By Myra Lee Adams Goff
Would you like to know what was on the property on which our present Comal County Courthouse sits? If so, read on.
When Nicholas Zink laid out the town of New Braunfels, with its main plaza and streets leading to it, he was given the town lot #32 by the Adelsverein for his efforts. Town lot #32 is the lot on which our present courthouse is built. Zink built a house on this lot in 1845. In 1847, the year that Zink and his first wife were divorced, he began selling his property in New Braunfels and eventually left altogether.
Zink sold lot #32 to Samuel Millet dated January 21st, 1847, who used the house as a hotel. Millet, in turn, sold the house in 1852 to Dan Wheeler and Wheeler sold it to Karl Floege in 1866. (Source: County Clerk’s office, book A, deeds p. 35) The family moved to a farm outside of Seguin.
Samuel Millet who was originally from Maine has a Texas Historical Marker at his gravesite in Guadalupe County. It states that he had come to Texas in 1827 and died in 1863. Records show his birth as 1801. He came to Texas as a member of Stephen F. Austin’s colony. During the Texas Revolution, he took part in the battle of San Jacinto.
In 1833, he married Clementina Bartlett and they had nine children. She was also with Austin’s colony and from Tennessee. She married her teacher, Samuel Millett, who was a graduate of Bowdoin College. Family tradition claims that Clementina at age 90 could recall early history of the Republic and those who were instrumental in its founding.

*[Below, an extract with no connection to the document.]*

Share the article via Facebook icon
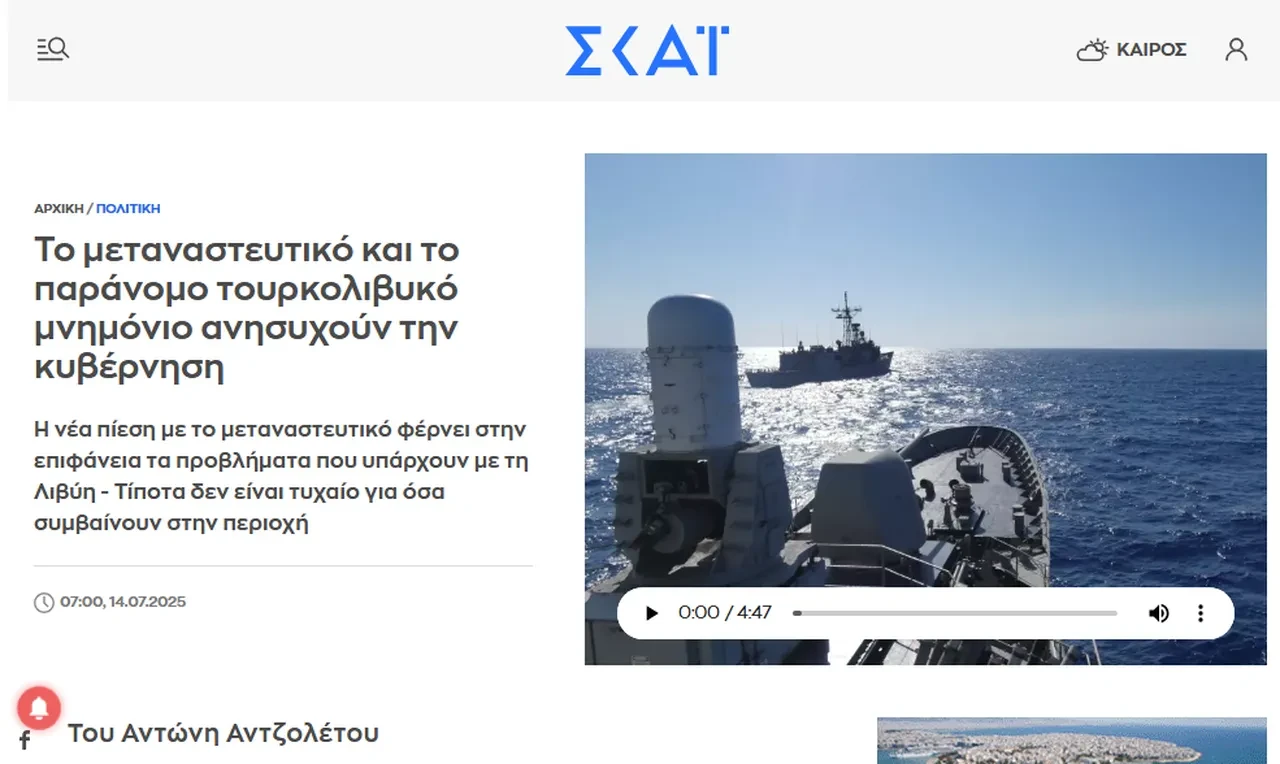Screen dimensions: 1280x764 pos(25,741)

Harry Landa, in his memoirs “As I Remember” writes that his father, Joseph Landa, made this statement about the hotel: “Old lady Millett, mother of the well-known cattleman, Alonzo Millett, was operating a boarding house at the corner where the Comal County Courthouse now stands. The Landas boarded for a few months at Mrs. Millett’s establishment until they bought the adjoining property on the Plaza”.

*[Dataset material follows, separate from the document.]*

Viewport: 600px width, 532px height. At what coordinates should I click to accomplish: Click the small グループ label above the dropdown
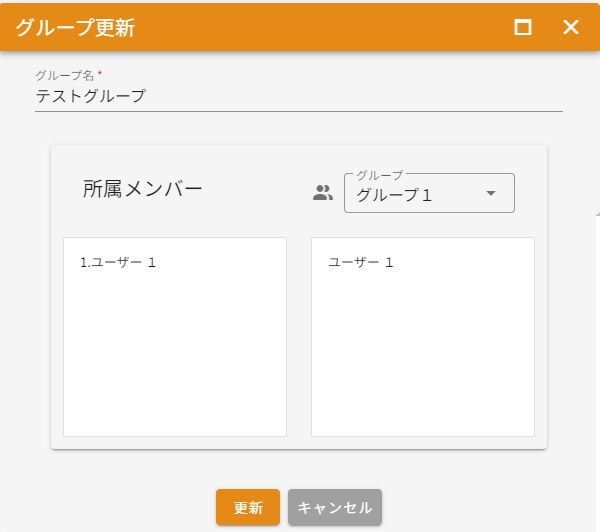380,175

Alonzo Millett, one of Samuel Millett’s sons, made a name for himself in the ranching business. In “The Traildrivers of Texas”, Alonzo Millett is described as spending his boyhood days in Bastrop County and Seguin where he attended school. When the Civil War broke out, he and his brothers volunteered in the Confederate army. Alonzo was only 16 and his twin brother, Leonidas, was killed. After the war, the surviving brothers returned to Texas and over the years that followed, gained wealth by accumulating ranches in several states. “Misfortune came and their wealth was swept away”.(Traildrivers…) Alonzo persevered and when he died, he owned a large ranch in San Juan Valley, Colorado. He was killed by being thrown by a horse and then buried in San Antonio. Thirty-five miles south of San Antonio was a small settlement named “Millett” after Alonzo. Many local and Seguin Milletts are descendants of Alonzo Millett and his wife, Arlene Wilson Millett.

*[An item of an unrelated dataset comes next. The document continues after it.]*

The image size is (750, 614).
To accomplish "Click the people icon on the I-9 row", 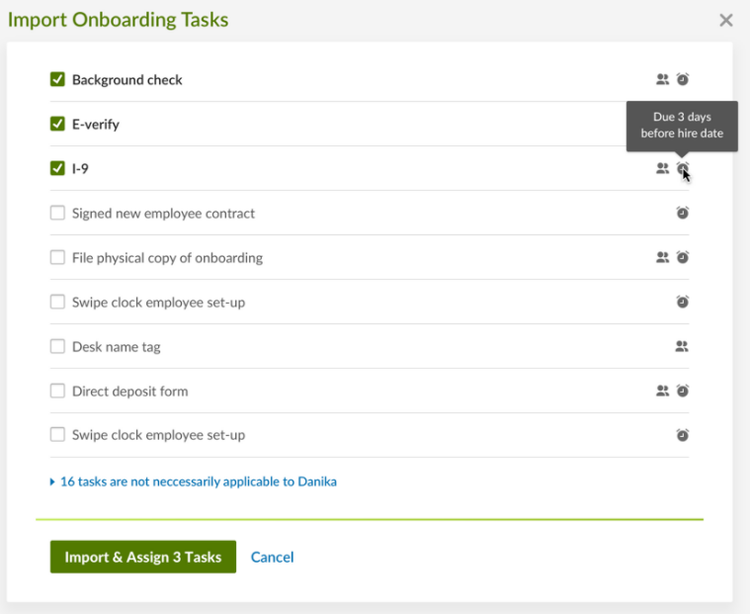I will click(662, 168).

Now back to the present courthouse: Early on, Comal County conducted its business in rented rooms, then to a privately owned building on Seguin St. (Elks parking lot). In 1860 the first two-story courthouse was built on the corner occupied by Chase Bank. In 1999 the present courthouse celebrated its 100th birthday. (For more information about this courthouse, log on to Sophienburg.com, Jan. 20, 2009)
Our present courthouse was originally designed to sit in the middle of the Main Plaza with four easy accesses. When that plan fell through, the present location was chosen. The jail was added later, obscuring two entrances and another closed to add more office space. When this present restoration is complete, the original four entrances will once again be usable.
Nothing is left of the Millett Hotel, as the building was torn down shortly before the new courthouse was started. Behind the present courthouse where a parking area was located by the jail, a water well was discovered. The Texas Historic Commission evaluated the dry well and said that it pre-dated the Courthouse. The well would have been in the right spot for use by the hotel. It was recently filled in with sand to protect its integrity and to prevent a cave-in. The last remnant of an era.